Finally a type alias for cross_product that gives us what the type would be if we theoretically invoked cross_product_impl:
template<class... T>
using cross_product = decltype(cross_product_impl<T...>());
Usage basically the same as before:
cross_product<int, float, short> result;
So far all solutions have drawbacks, unnecessary dependencies, unnecessary helpers and all are restricted to the Cartesian power of two. The following solution has no such drawbacks and supports:
Any cartesian power including 0.
Returning the empty set if any of the factors is an empty set.
The code is self contained and does not depend on any include files.
The inputs of the function can be of any template type.

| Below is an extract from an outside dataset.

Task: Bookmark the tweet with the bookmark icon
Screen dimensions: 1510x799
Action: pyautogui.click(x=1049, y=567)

The type of the output list can be specified via the first template
parameter.
It was actually to harder to implement (but good as homework) then I thought. I am actually thinking about creating a little generator which allows me an extended template syntax which makes these things really easy.
Simplified the code works as follows: product converts an input list tuple<A...>,tuple<B...>,tuple<C...> into tuple<tuple<A>...>, tuple<B...>, tuple<C...>. This second list is then passed to product_helper which does the recursive Cartesian product computation.

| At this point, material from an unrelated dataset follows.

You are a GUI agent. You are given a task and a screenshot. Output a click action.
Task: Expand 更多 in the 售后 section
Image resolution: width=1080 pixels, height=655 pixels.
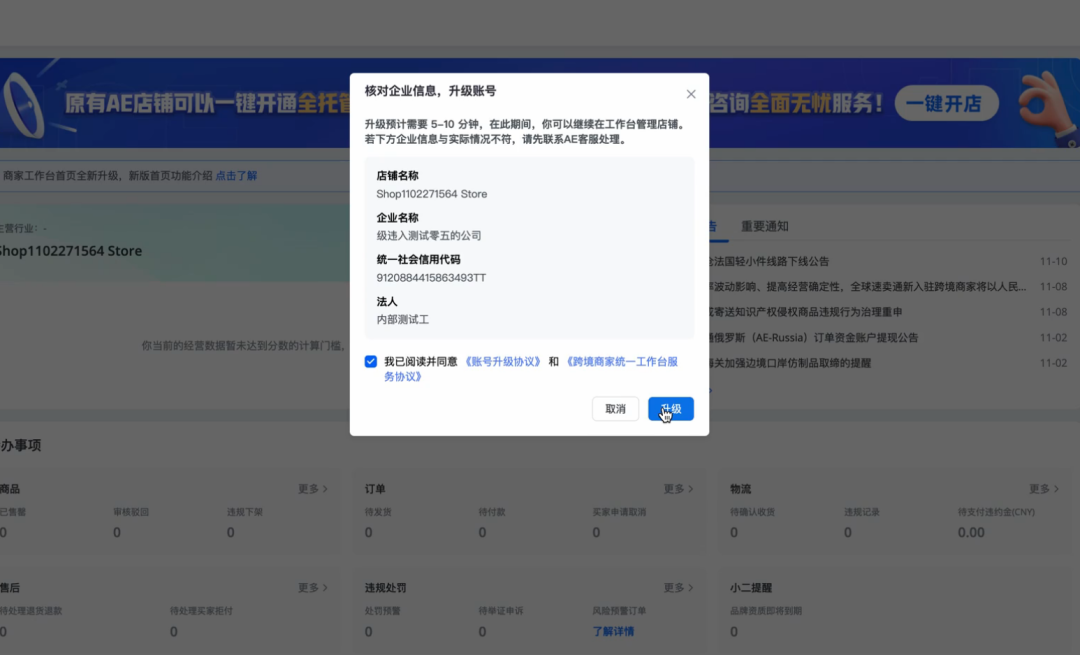click(312, 588)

template <typename... T> struct cat2;
template <template<typename...> class R, typename... As, typename... Bs>
struct cat2 <R<As...>, R<Bs...> > {
using type = R <As..., Bs...>;
};
template <typename... Ts> struct product_helper;
template <template<typename...> class R, typename... Ts>
struct product_helper < R<Ts...> > { // stop condition
using type = R< Ts...>;
};
template <template<typename...> class R, typename... Ts>
struct product_helper < R<R<> >, Ts... > { // catches first empty tuple
using type = R<>;
};
template <template<typename...> class R, typename... Ts, typename... Rests>
struct product_helper < R<Ts...>, R<>, Rests... > { // catches any empty tuple except first
using type = R<>;
};
template <template<typename...> class R, typename... X, typename H, typename... Rests>
struct product_helper < R<X...>, R<H>, Rests... > {
using type1 = R <typename cat2<X,R<H> >::type...>;
using type = typename product_helper<type1, Rests...>::type;
};
template <template<typename...> class R, typename... X, template<typename...> class Head, typename T, typename... Ts, typename... Rests>
struct product_helper < R<X...>, Head<T, Ts...>, Rests... > {
using type1 = R <typename cat2<X,R<T> >::type...>;
using type2 = typename product_helper<R<X...> , R<Ts...> >::type;
using type3 = typename cat2<type1,type2>::type;
using type = typename product_helper<type3, Rests...>::type;
};
template <template<typename...> class R, typename... Ts> struct product;
template <template<typename...> class R>
struct product < R > { // no input, R specifies the return type
using type = R<>;
};
template <template<typename...> class R, template<typename...> class Head, typename... Ts, typename... Tail>
struct product <R, Head<Ts...>, Tail... > { // R is the return type, Head<A...> is the first input list
using type = typename product_helper< R<R<Ts>...>, Tail... >::type;
};
Here is a compilable example of how the code can be used.
Here's another solution.
#include <iostream>
#include <typeinfo>
#include <cxxabi.h>
template <typename ...Args> struct typelist { };
template <typename, typename> struct typepair { };
template <typename S, typename T> struct product;
template <typename S, typename T> struct append;
template<typename ...Ss, typename ...Ts>
struct append<typelist<Ss...>, typelist<Ts...>> {
typedef typelist<Ss..., Ts...> type;
};
template<>
struct product<typelist<>, typelist<>> {
typedef typelist<> type;
};
template<typename ...Ts>
struct product<typelist<>, typelist<Ts...>> {
typedef typelist<> type;
};
template<typename ...Ts>
struct product<typelist<Ts...>, typelist<>> {
typedef typelist<> type;
};
template<typename S, typename T, typename ...Ss, typename ...Ts>
struct product<typelist<S, Ss...>, typelist<T, Ts...>> {
typedef typename
append<typelist<typepair<S, T>,
typepair<S, Ts>...,
typepair<Ss, T>...>,
typename product<typelist<Ss...>, typelist<Ts...>>::type>::type type;
};
int main(void)
{
int s;
std::cout << abi::__cxa_demangle(
typeid(product<typelist<int, float>, typelist<short, double>>::type).name(), 0, 0, &s) << "\n";
return 0;
}
Note: This is NOT what the OP asked for... but may be of relevance to others (like me) who stumble upon this question. Here is how it can be done using a Loki::TypeList (i.e. prior C++-11), perhaps of historical interest or for compatability sake.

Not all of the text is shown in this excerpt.